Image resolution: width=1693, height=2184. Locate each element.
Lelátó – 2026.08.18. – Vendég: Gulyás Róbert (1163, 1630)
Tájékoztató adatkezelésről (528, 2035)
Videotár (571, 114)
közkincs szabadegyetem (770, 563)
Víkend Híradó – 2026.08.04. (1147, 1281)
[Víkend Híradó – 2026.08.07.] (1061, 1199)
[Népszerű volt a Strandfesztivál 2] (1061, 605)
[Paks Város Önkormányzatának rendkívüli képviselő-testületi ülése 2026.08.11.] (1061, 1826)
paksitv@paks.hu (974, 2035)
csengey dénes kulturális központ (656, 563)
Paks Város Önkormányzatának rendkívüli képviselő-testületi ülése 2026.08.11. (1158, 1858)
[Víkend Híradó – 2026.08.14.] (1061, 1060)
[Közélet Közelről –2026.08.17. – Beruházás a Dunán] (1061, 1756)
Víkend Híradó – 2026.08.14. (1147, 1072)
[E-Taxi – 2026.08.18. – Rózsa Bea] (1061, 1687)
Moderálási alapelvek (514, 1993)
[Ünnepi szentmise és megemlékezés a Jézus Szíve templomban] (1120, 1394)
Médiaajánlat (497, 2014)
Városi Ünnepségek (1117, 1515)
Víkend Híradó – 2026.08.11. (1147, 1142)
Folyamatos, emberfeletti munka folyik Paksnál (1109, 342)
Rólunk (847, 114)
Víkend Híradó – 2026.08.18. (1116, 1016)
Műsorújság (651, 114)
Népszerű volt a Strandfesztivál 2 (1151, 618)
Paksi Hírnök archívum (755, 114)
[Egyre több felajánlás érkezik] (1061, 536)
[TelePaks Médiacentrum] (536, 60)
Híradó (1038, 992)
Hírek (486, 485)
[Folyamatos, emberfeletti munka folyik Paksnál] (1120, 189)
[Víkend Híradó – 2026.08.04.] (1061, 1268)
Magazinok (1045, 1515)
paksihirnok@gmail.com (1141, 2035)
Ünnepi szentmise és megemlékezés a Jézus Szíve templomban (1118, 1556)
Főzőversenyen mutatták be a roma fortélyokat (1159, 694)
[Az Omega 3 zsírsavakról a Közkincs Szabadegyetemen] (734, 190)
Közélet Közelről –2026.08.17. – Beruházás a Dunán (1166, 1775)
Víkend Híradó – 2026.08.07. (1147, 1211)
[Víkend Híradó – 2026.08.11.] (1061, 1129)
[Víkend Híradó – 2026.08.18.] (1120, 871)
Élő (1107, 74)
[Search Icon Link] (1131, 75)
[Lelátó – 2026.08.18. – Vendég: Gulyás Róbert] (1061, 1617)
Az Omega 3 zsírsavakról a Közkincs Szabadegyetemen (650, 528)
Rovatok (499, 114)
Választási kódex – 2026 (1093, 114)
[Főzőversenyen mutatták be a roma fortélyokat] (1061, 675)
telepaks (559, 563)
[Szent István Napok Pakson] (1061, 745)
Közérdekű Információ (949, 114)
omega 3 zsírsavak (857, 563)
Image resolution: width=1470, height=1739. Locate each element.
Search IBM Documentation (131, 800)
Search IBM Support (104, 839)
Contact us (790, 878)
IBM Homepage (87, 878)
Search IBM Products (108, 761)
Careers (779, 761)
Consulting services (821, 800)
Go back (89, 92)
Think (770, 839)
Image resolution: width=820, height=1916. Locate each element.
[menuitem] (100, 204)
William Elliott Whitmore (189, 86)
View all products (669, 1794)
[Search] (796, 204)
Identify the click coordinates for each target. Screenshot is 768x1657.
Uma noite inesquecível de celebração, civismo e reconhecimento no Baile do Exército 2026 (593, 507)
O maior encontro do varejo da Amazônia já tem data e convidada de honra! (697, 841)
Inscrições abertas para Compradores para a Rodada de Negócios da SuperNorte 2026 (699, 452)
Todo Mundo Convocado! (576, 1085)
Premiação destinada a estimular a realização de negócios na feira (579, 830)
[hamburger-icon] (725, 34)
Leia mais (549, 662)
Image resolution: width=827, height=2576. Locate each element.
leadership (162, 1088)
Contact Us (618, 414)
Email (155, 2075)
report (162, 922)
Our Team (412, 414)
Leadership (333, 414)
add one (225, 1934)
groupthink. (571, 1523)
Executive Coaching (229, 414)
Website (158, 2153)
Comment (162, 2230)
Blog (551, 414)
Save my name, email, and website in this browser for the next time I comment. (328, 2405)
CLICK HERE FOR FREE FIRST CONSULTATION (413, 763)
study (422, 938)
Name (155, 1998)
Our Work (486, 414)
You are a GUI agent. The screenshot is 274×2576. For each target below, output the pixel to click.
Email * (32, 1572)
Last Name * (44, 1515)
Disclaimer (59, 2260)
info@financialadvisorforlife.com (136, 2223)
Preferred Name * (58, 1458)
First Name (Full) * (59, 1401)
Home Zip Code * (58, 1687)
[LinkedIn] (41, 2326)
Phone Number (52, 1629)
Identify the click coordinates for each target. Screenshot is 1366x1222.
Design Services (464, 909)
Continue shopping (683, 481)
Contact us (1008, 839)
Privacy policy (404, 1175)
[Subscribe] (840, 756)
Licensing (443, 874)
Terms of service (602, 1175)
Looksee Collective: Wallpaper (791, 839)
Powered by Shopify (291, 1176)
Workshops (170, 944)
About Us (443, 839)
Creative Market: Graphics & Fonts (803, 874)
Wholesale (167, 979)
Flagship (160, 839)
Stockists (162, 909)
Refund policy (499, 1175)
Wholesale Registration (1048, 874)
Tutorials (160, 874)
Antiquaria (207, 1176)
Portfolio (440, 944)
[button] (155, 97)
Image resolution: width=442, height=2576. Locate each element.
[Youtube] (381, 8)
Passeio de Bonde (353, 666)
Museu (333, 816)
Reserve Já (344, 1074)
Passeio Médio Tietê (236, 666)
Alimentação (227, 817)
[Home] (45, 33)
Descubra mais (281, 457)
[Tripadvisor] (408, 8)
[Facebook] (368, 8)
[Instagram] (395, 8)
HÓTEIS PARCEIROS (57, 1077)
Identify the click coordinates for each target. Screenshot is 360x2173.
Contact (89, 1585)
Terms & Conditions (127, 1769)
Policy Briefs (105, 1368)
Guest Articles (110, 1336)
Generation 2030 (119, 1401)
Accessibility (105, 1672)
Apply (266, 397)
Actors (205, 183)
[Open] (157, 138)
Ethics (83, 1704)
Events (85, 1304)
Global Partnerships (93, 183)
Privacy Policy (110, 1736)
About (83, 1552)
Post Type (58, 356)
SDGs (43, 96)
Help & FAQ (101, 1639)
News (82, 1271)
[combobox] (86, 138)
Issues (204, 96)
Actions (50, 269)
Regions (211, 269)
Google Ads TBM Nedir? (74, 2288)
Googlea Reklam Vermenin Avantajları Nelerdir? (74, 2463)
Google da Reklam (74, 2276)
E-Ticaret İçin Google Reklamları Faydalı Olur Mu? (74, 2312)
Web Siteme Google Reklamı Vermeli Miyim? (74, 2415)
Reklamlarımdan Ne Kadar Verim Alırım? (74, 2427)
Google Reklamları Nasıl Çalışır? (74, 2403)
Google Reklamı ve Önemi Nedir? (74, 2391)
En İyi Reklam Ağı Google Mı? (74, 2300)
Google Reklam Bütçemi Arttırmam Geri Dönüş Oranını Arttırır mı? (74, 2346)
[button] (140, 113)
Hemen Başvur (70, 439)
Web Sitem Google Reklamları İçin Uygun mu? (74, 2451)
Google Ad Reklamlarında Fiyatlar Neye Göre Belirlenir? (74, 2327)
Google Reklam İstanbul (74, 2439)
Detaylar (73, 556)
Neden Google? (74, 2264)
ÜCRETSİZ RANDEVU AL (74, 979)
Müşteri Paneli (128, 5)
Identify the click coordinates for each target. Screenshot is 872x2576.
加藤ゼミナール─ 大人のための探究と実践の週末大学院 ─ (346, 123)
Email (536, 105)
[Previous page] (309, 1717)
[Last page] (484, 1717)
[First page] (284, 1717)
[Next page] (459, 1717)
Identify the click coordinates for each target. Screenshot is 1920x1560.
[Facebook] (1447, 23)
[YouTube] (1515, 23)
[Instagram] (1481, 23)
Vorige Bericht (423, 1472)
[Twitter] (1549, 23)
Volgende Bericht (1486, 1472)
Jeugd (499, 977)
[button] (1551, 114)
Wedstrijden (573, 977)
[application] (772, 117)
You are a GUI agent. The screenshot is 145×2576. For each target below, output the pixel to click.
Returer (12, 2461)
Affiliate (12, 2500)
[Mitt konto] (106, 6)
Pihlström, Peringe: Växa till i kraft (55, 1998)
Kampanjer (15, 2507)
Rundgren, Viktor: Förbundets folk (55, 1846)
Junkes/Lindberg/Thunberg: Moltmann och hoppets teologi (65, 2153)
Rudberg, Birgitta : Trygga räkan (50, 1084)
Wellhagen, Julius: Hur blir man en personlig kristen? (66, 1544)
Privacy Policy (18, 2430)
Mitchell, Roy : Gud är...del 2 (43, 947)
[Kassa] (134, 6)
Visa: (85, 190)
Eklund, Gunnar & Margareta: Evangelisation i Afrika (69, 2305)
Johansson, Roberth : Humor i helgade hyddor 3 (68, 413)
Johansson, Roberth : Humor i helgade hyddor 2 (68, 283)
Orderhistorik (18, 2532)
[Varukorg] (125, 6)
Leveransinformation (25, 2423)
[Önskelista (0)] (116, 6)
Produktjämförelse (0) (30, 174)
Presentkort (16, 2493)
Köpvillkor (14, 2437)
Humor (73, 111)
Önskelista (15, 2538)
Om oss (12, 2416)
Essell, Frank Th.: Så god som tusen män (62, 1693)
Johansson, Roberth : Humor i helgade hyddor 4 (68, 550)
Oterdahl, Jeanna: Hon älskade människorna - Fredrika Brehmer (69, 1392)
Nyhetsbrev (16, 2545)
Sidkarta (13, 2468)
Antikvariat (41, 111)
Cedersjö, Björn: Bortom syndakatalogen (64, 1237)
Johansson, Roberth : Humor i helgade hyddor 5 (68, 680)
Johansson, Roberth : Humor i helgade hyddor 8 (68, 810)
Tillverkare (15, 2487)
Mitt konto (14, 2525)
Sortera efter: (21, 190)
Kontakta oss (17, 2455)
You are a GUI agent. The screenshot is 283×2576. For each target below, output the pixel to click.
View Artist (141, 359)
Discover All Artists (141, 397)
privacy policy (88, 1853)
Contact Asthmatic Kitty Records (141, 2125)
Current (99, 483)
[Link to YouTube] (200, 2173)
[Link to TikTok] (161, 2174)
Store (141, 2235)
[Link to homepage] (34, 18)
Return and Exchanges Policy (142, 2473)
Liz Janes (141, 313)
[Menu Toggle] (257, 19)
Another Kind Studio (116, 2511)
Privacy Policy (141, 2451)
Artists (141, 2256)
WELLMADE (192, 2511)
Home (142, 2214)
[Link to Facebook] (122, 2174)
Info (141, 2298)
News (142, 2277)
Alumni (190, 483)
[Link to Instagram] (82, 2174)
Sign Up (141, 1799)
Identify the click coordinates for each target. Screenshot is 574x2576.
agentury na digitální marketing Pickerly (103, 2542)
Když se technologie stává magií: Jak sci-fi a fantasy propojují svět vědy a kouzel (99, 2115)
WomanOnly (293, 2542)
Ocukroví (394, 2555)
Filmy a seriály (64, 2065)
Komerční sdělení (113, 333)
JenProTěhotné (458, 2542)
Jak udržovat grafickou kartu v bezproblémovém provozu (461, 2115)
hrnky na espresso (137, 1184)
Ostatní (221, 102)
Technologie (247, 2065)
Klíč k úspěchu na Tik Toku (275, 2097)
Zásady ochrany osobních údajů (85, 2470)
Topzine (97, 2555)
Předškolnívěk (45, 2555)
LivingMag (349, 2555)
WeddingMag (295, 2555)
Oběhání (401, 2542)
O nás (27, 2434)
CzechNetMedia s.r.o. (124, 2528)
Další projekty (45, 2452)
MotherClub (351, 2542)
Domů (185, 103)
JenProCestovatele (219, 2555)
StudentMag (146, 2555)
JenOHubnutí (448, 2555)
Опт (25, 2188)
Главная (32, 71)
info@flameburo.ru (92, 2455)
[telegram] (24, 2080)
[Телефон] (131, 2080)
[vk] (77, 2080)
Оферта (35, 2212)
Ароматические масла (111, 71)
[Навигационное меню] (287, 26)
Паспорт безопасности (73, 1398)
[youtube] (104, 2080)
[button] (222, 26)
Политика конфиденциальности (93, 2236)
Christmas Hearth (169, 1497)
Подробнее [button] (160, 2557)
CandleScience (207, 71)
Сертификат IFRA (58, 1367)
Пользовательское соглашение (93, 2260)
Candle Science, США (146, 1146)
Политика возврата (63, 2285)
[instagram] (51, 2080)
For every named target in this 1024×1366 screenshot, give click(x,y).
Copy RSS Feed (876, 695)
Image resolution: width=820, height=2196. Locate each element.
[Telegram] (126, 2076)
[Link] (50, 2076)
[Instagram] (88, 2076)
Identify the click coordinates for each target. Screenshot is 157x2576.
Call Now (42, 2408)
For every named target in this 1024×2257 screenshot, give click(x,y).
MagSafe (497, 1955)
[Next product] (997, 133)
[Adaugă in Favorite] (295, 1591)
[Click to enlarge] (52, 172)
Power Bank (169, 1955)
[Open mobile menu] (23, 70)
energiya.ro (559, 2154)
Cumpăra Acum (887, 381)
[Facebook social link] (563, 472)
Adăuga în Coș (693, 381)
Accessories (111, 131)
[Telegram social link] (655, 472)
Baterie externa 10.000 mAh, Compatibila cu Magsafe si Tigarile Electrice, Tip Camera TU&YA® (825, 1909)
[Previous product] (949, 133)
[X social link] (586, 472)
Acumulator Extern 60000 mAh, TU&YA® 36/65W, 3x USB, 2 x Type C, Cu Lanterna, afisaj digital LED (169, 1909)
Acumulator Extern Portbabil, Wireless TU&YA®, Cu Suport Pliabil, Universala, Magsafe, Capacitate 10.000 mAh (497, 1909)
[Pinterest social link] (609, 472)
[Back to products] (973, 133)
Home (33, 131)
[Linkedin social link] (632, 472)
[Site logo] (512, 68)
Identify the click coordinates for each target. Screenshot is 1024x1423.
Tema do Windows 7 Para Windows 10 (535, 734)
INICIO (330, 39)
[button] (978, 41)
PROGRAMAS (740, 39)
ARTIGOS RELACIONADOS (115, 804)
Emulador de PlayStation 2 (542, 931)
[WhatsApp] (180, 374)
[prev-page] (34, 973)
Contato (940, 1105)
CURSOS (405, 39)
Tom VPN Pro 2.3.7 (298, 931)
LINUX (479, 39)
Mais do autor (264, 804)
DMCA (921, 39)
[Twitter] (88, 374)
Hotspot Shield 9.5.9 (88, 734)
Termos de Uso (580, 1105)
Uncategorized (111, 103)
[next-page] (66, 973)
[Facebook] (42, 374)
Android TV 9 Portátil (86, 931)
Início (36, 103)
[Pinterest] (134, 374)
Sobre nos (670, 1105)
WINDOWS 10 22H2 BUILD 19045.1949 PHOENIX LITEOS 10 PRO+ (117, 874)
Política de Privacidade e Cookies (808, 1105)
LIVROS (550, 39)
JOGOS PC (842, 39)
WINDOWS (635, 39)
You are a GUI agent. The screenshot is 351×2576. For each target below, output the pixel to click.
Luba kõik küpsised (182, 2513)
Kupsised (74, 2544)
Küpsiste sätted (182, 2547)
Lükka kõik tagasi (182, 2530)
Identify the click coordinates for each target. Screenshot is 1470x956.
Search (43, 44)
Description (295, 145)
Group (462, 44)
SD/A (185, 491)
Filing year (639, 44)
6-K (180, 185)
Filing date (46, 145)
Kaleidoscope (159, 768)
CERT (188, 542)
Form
____________
- **TASK DETAILS**
Within the material above, extract exactly the lines that start at the line containing "[hamburger-icon] (725, 34)" and stop after the line containing "Descubra mais (281, 457)", and only those.

- **RESPONSE AREA**
[hamburger-icon] (725, 34)
Leia mais (549, 662)
Image resolution: width=827, height=2576. Locate each element.
leadership (162, 1088)
Contact Us (618, 414)
Email (155, 2075)
report (162, 922)
Our Team (412, 414)
Leadership (333, 414)
add one (225, 1934)
groupthink. (571, 1523)
Executive Coaching (229, 414)
Website (158, 2153)
Comment (162, 2230)
Blog (551, 414)
Save my name, email, and website in this browser for the next time I comment. (328, 2405)
CLICK HERE FOR FREE FIRST CONSULTATION (413, 763)
study (422, 938)
Name (155, 1998)
Our Work (486, 414)
You are a GUI agent. The screenshot is 274×2576. For each target below, output the pixel to click.
Email * (32, 1572)
Last Name * (44, 1515)
Disclaimer (59, 2260)
info@financialadvisorforlife.com (136, 2223)
Preferred Name * (58, 1458)
First Name (Full) * (59, 1401)
Home Zip Code * (58, 1687)
[LinkedIn] (41, 2326)
Phone Number (52, 1629)
Identify the click coordinates for each target. Screenshot is 1366x1222.
Design Services (464, 909)
Continue shopping (683, 481)
Contact us (1008, 839)
Privacy policy (404, 1175)
[Subscribe] (840, 756)
Licensing (443, 874)
Terms of service (602, 1175)
Looksee Collective: Wallpaper (791, 839)
Powered by Shopify (291, 1176)
Workshops (170, 944)
About Us (443, 839)
Creative Market: Graphics & Fonts (803, 874)
Wholesale (167, 979)
Flagship (160, 839)
Stockists (162, 909)
Refund policy (499, 1175)
Wholesale Registration (1048, 874)
Tutorials (160, 874)
Antiquaria (207, 1176)
Portfolio (440, 944)
[button] (155, 97)
Image resolution: width=442, height=2576. Locate each element.
[Youtube] (381, 8)
Passeio de Bonde (353, 666)
Museu (333, 816)
Reserve Já (344, 1074)
Passeio Médio Tietê (236, 666)
Alimentação (227, 817)
[Home] (45, 33)
Descubra mais (281, 457)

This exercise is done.